No backpatching, as earlier versions of pg_upgrade still support upgrading
from 8.3 servers. That would be more complicated.
---
contrib/pg_upgrade/check.c | 204 ++-
contrib/pg_upgrade/controldata.c | 34 ---
contrib/pg_upgrade/info.c| 14 ++-
contrib/pg_upgrade/pg_upgrade.h | 6 +-
4 files changed, 85 insertions(+), 173 deletions(-)

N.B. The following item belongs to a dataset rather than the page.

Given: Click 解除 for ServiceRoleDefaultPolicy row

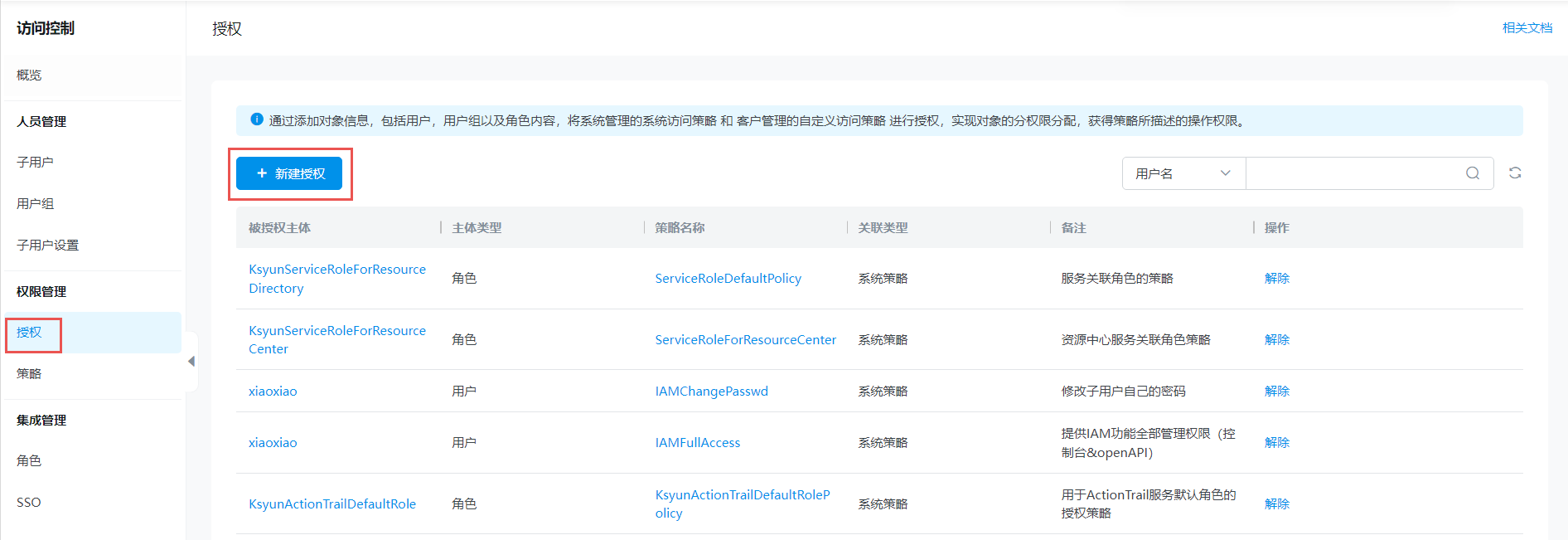Looking at the screenshot, I should [x=1276, y=279].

diff --git a/contrib/pg_upgrade/check.c b/contrib/pg_upgrade/check.c
index bbfcab7..3df4b95 100644
--- a/contrib/pg_upgrade/check.c
+++ b/contrib/pg_upgrade/check.c
@@ -14,12 +14,10 @@
#include "pg_upgrade.h"
-static void set_locale_and_encoding(ClusterInfo *cluster);
static void check_new_cluster_is_empty(void);
-static void check_locale_and_encoding(ControlData *oldctrl,
- ControlData *newctrl);
-static bool equivalent_locale(const char *loca, const char *locb);
-static bool equivalent_encoding(const char *chara, const char *charb);
+static void check_databases_are_compatible(void);
+static void check_locale_and_encoding(DbInfo *olddb, DbInfo *newdb);
+static bool equivalent_locale(int category, const char *loca, const char *locb);
static void check_is_install_user(ClusterInfo *cluster);
static void check_for_prepared_transactions(ClusterInfo *cluster);
static void check_for_isn_and_int8_passing_mismatch(ClusterInfo *cluster);
@@ -81,8 +79,6 @@ check_and_dump_old_cluster(bool live_check)
if (!live_check)
start_postmaster(&old_cluster, true);
- set_locale_and_encoding(&old_cluster);
-
get_pg_database_relfilenode(&old_cluster);
/* Extract a list of databases and tables from the old cluster */
@@ -127,13 +123,10 @@ check_and_dump_old_cluster(bool live_check)
void
check_new_cluster(void)
{
- set_locale_and_encoding(&new_cluster);
-
- check_locale_and_encoding(&old_cluster.controldata, &new_cluster.controldata);
-
get_db_and_rel_infos(&new_cluster);
check_new_cluster_is_empty();
+ check_databases_are_compatible();
check_loadable_libraries();
@@ -279,93 +272,24 @@ check_cluster_compatibility(bool live_check)
/*
- * set_locale_and_encoding()
- *
- * query the database to get the template0 locale
- */
-static void
-set_locale_and_encoding(ClusterInfo *cluster)
-{
- ControlData *ctrl = &cluster->controldata;
- PGconn *conn;
- PGresult *res;
- int i_encoding;
- int cluster_version = cluster->major_version;
-
- conn = connectToServer(cluster, "template1");
-
- /* for pg < 80400, we got the values from pg_controldata */
- if (cluster_version >= 80400)
- {
- int i_datcollate;
- int i_datctype;
-
- res = executeQueryOrDie(conn,
-"SELECT datcollate, datctype "
-"FROM pg_catalog.pg_database "
-"WHERE datname = 'template0' ");
- assert(PQntuples(res) == 1);
-
- i_datcollate = PQfnumber(res, "datcollate");
- i_datctype = PQfnumber(res